作業一覧
1) 先天性股関節脱臼の解説について、次の問いに答えよ。解答も(a)(b)(c)を付けて一行ずつ書くこと。
(a) DDHは英語の何の略か。
(b) 「臼蓋」は体のどの部分を指すか。
(c) 女児は男児に比べて約何倍多く発症するか。
2) 先天性股関節脱臼の解説の内容を二文で要約せよ。
3) 先天性股関節脱臼の解説を、リスク要因の箇条書きにある「女児」の項目の次から書き進めよ。

--- 本文 ---

先天性股関節脱臼(DDH)とは?

概要

先天性股関節脱臼(DDH: Developmental Dysplasia of the Hip)は、新生児や乳児に見られる股関節の発育異常で、股関節が正常な位置に収まらず、骨頭(大腿骨の先端)が臼蓋(骨盤のくぼみ)から外れる、または外れそうな状態を指します。この疾患は出生時に発見されることが多く、早期の診断と治療が子どもの将来の運動機能に大きな影響を与えます。

原因とリスク要因

先天性股関節脱臼の原因は明確には分かっていませんが、遺伝や胎内での姿勢、出産時の影響が関与していると考えられています。主なリスク要因には以下のものがあります:

  • 家族歴: 親や兄弟が股関節脱臼を経験している場合、リスクが高まります。
  • 女児: 男児に比べて約5倍多く発症します。

--- 提供データ ---

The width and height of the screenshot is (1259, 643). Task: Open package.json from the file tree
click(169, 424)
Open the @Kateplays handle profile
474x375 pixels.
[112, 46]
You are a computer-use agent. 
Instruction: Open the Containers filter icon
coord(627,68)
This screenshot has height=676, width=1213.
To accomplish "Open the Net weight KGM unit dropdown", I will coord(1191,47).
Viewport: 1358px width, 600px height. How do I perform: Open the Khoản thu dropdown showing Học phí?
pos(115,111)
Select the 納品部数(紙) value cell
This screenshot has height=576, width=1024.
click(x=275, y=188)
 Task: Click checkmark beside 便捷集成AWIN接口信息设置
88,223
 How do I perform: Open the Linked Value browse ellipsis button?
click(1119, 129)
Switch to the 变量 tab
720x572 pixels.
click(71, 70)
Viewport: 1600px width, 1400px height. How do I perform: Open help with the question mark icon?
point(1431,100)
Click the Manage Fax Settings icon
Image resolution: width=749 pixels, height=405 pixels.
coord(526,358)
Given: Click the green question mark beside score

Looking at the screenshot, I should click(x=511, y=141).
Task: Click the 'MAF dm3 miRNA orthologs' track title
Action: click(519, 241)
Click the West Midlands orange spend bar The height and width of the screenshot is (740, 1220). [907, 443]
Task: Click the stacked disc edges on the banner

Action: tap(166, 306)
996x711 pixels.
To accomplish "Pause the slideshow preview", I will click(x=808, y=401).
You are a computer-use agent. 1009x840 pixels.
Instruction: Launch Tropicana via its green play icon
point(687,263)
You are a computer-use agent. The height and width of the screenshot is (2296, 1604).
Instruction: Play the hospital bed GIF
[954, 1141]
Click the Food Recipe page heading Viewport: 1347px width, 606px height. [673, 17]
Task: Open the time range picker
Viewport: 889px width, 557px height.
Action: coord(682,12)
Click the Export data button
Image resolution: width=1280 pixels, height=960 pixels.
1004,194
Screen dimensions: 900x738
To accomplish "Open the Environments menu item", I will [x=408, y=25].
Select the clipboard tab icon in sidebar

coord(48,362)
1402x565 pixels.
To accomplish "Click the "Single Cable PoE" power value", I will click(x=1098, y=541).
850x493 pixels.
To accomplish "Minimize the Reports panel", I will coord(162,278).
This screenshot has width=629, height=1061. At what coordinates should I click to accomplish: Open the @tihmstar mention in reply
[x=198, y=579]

---

番号別の解答
1)
(a) Developmental Dysplasia of the Hip
(b) 骨盤のくぼみ
(c) 約5倍

2) 先天性股関節脱臼(DDH)は、新生児や乳児の股関節が正常な位置に収まらず、大腿骨の先端である骨頭が骨盤の臼蓋から外れる、または外れそうになる発育異常で、早期の診断と治療が将来の運動機能に大きく影響する。原因ははっきりしていないが、遺伝や胎内での姿勢、出産時の影響が関わると考えられ、主なリスク要因には家族歴や女児であることがある。

3)
  • 第一子: 初産の場合、骨盤が狭く、胎児が動くスペースが限られることからリスクが高まることがあります。
  • 臀位(逆子)出産: 胎児が出産時にお尻を先にした位置にある場合、股関節に負担がかかることがあります。
  • 胎内での姿勢: 胎内で足が伸ばされたり、押しつけられたりすることで、股関節に異常な力が加わることがあります。

症状

DDHは、新生児や乳児期には無症状のことが多く、歩き始める頃に症状が現れることがあります。症状には以下が含まれます:

  • 股関節の不安定性: 乳児の股関節が正常に固定されておらず、股関節の動きが不安定です。
  • 脚の長さの違い: 一方の脚が他方より短く見えることがあります。
  • 歩行異常: 子どもが歩き始めると、跛行(足を引きずるように歩く)や、左右に揺れる「アヒル歩き」が見られることがあります。
  • 股関節の可動域の制限: 股を開く動作が制限されることがあります。

診断

DDHの診断は、出生時の健康診断や乳児健診で行われます。診断の手段としては、以下のものが一般的です。

1. 視診・触診

  • オルトラニ検査(Ortolani Test): 股関節を開閉する際に、脱臼した股関節が音を立てて元に戻るかを確認します。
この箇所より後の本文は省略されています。